これって何が論点?! 第9回 「この教科書を使いなさい」

星出卓也
日本長老教会
西武柳沢キリスト教会牧師。
日本福音同盟(JEA)社会委員会委員、日本キリスト教協議会(NCC)靖国
神社問題委員会委員。

今年三月十四日、文科省がとある自治体の中学公民教科書に対して、育鵬社のものを使うようにという内容の異例の直接是正要求を行いました。この自治体は、沖縄本島から四百キロ離れた日本の最南端、八重山諸島の竹富町です。

Q どうして、そんなことが起こったの?
事の始まりは、二〇一一年八月二十三日です。この日、沖縄県・八重山地区で採用する学校教科書を協議する「八重山採択地区協議会」(会長・玉津克博石垣市教育長)は、教科書を選ぶ規約を二か月前に強引に変更し、選定委員に学校関係者がおらず、不自然な多数決によって、二〇一二年度から使う公民教科書を育鵬社の『新しいみんなの公民』と採択しました。八重山地区を構成する一市二町のうち、石垣市・与那国町の教育委員会はその答申に従いました。しかし、竹富町の教育委員会は、「手順がおかしく、答申にも法的拘束力はない」として、全委員一致で同教科書の採用を否決し、東京書籍の公民教科書を採択します。

Q それぞれが別の教科書を使えばいいのでは?
問題は教科書無償措置法13条4項に、採択地区を構成する市町村の教育委員会は「協議して種目ごとに同一の教科用図書を採択しなければならない」とあることでした。協議結果と異なる教科書を採用するなら、竹富町には教科書の無償化は適用できないとされました。しかし竹富町は、八重山地区内で一致していないのに〝竹富町だけ〟が無償から外されるのは納得できないと反論します。同年九月八日、八重山地区の全教育委員が集まり、公民教科書の採択をめぐって五時間半にもわたる協議を行いました。多数決の結果、採択地区協議会の決定を覆し、一市二町がすべて、東京書籍の公民教科書を採択すると一致したのです。

Q 地区全体で同一の教科書ならOKですよね?
ところが、ここで乗り出してきたのが文科省です。九月十五日、文科省は沖縄県教育長に対して、採択地区協議会の答申に基づき、一致した教科書採択を行うようにと指導します。さらに文科省は、九月八日の協議は無効であり、協議会の答申の決定に従って育鵬社の教科書を採択した石垣市・与那国町を教科書無償の対象とし、これに従わない竹富町は無償の対象から外すとしました。
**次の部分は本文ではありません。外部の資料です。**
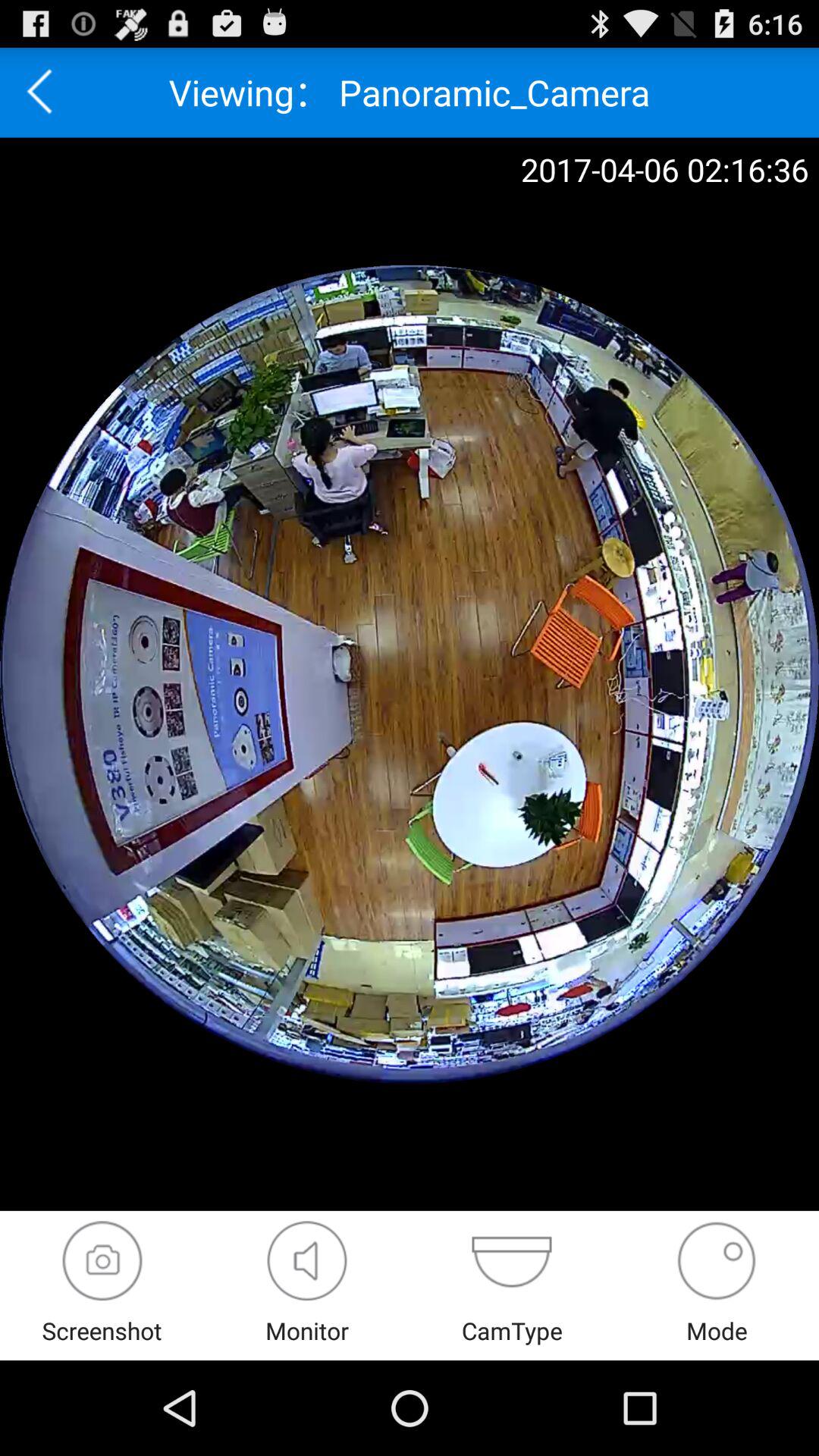
go to monitor (306, 1260)
Given the description of an element on the screen output the (x, y) to click on. 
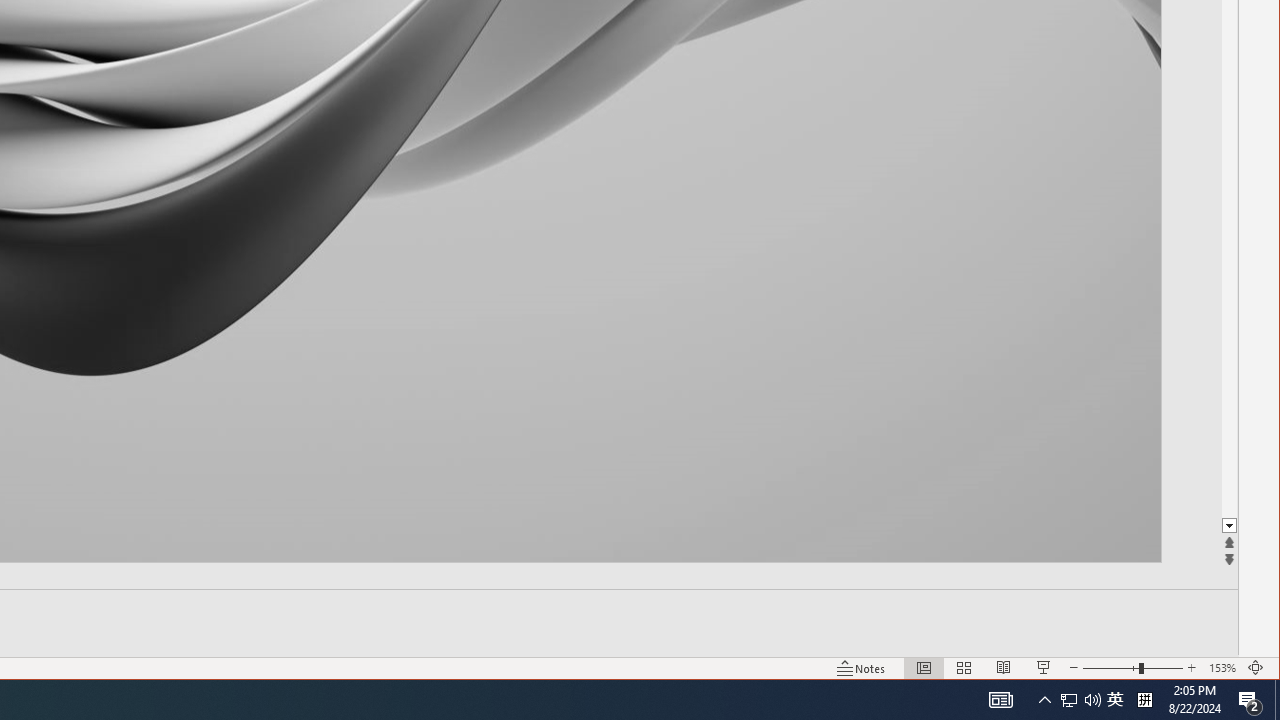
Zoom 153% (1222, 668)
Notification Chevron (1044, 699)
Line down (1229, 525)
Tray Input Indicator - Chinese (Simplified, China) (1144, 699)
AutomationID: 4105 (1115, 699)
Given the description of an element on the screen output the (x, y) to click on. 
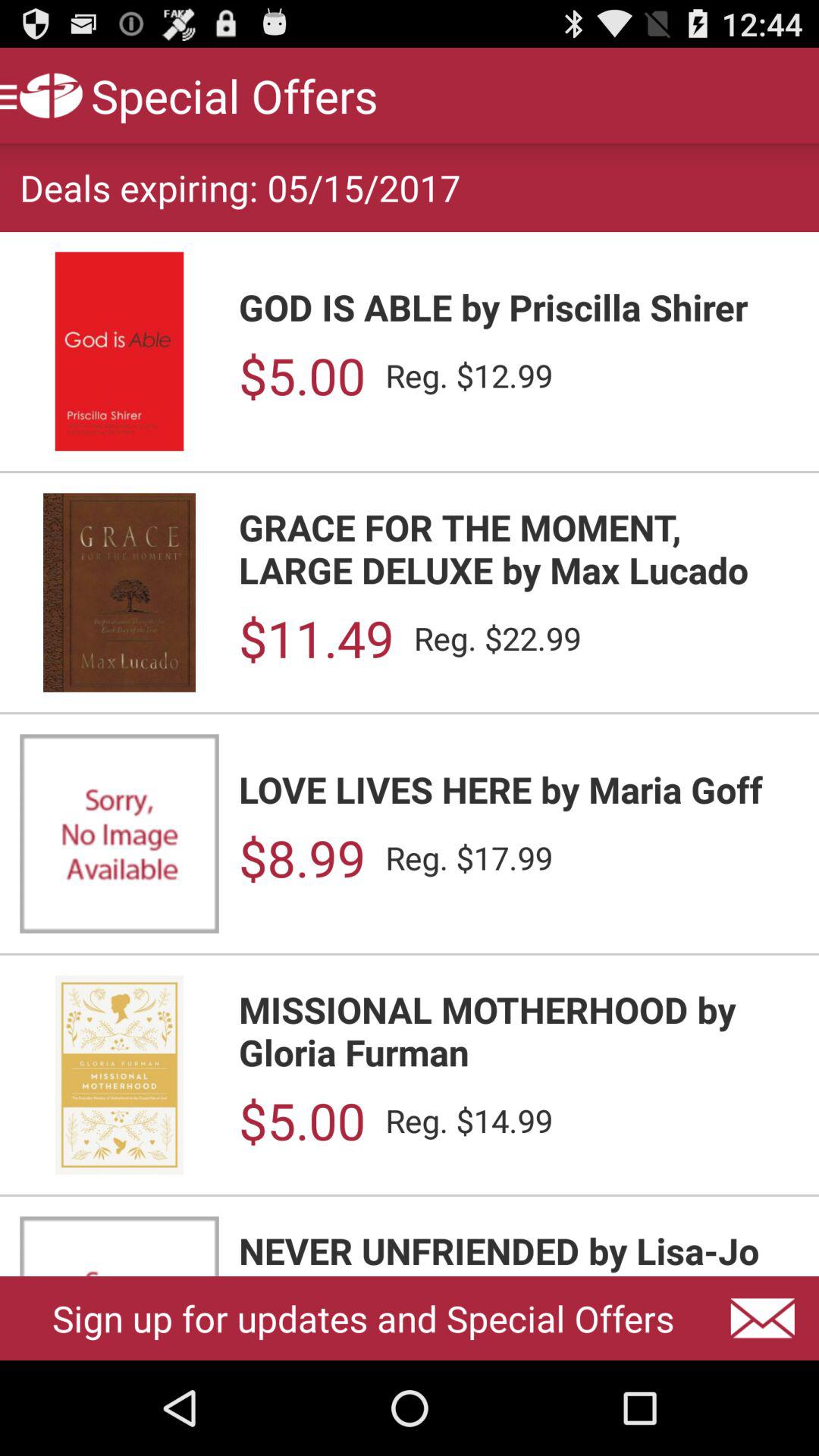
choose the item above the $5.00 (518, 1030)
Given the description of an element on the screen output the (x, y) to click on. 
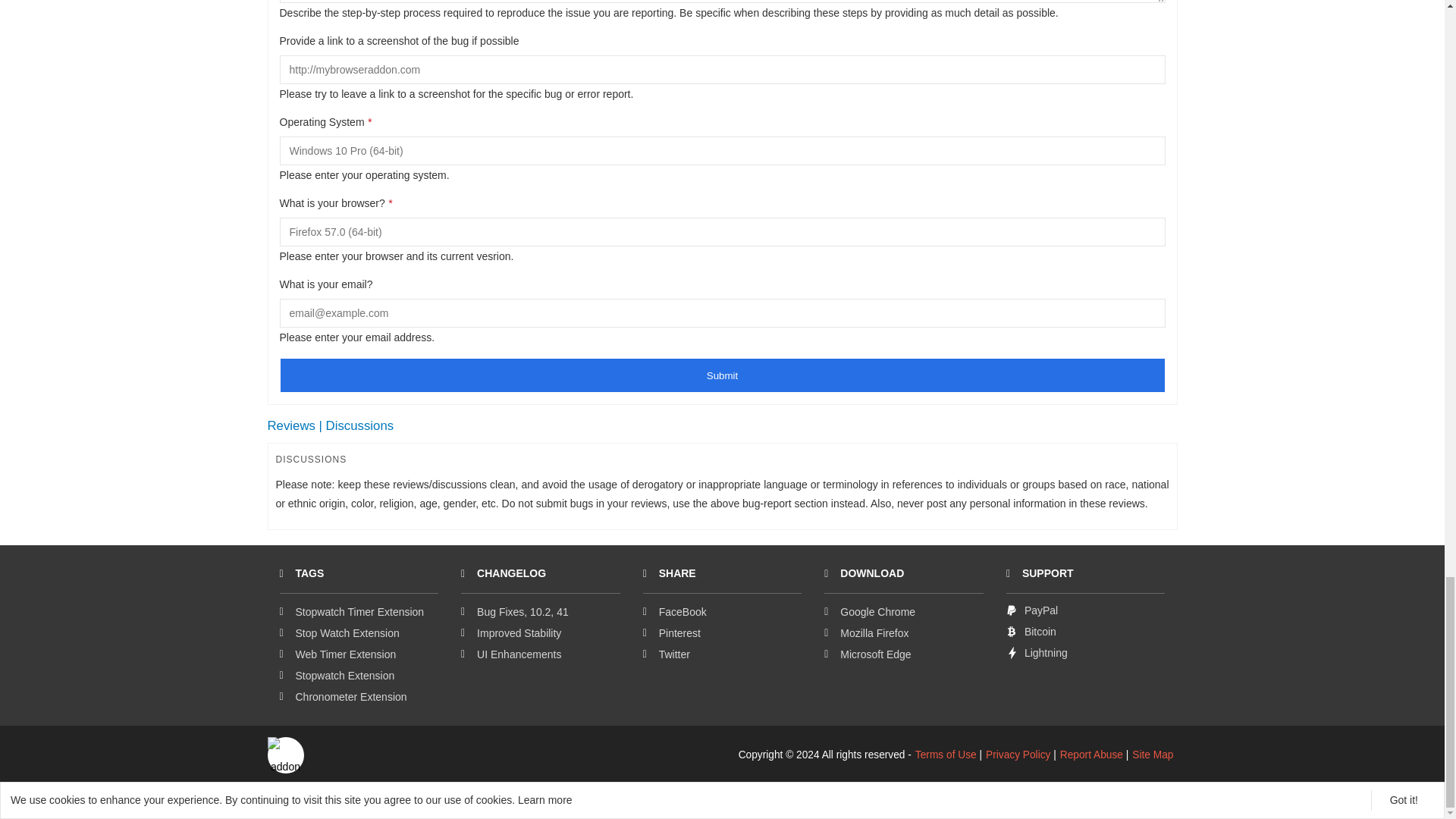
Microsoft Edge (867, 654)
FaceBook (674, 612)
Pinterest (671, 633)
Google Chrome (869, 612)
Twitter (666, 654)
Mozilla Firefox (866, 633)
Submit (721, 375)
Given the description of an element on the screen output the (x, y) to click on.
しかしながら、東京書籍の教科書を竹富町に寄贈するという市民運動もあり、竹富町の公民教科書は市民からの寄贈で備えられることになりました。
当時の民主党政権時においては、教科書無償の対象からは外されましたが、それ以上の処罰等は問われなかったのですが、安倍政権となった後の二〇一三年三月一日、義家弘介文科大臣政務官は現地を訪れ、「竹富町は有償教科書を使用している二十数人(の生徒)を歴史上生みだしてしまっている」と述べ、竹富町が三月三十一日までに適切な対応をしなければ法的措置も辞さないとします。実際に竹富町の教科書無償化を妨げたのは文科省にもかかわらず。その後、下村博文文科大臣は同年十一月十五日に、「沖縄県八重山採択地区のように、採択地区内で教科書が一本化できない事態の発生を防止するため」に「教科書無償措置法の改正案」を次期通常国会に提出すると、法的強制力について明言。そして今年三月十四日、文科相は県や地区の教育委員会を飛び越して、竹富町に直々に地区と一致した教科書採択を行うように是正要求を下したのです。国が市町村に対して、直接是正要求するのは初めてのことです。ここでの問題は、「教科書無償措置法違反」のかのように一見装われていますが、国が育鵬社の公民教科書を何としても使わせようとし、学校教育で何を教え、何を教えないかに介入しようとしていることが、この問題の本質です。

Q 育鵬社の教科書は、どんな内容なのですか?
育鵬社の公民教科書は、「新しい歴史教科書をつくる会」から分裂した「日本教育再生機構」主導によるもので、「大日本帝国憲法」を評価し、現憲法はアメリカに押しつけられたもので自主憲法に改正することが望ましいと明言する内容です。「平和主義」の項目では自衛隊活動が多くを占め、「国民主権と天皇」として天皇を大きく取り上げ、基本的人権についても「公共の福祉の制限」と「国民の義務」に大きな比重を置いています。自民党の憲法改正草案が目指す国の在り方が大きく反映されているといえるでしょう。アジア太平洋戦争で日本が行ったことの評価は、戦後も教科書検定によって国がコントロールし続けてきました。それと同じ問題が、今回の竹富町の公民教科書採択に象徴的に現れているのです。八重山諸島は、第二次世界大戦(一九三九~四五年)の沖縄戦において、激しい被害を受けた地域です。戦争の惨禍を経験した人々にとって、国が再び教育の統制を行い、学校教育が軍国教育の場となることを許すことができないという良心が、今回の論争に現れていることを見る必要があるのではないでしょうか。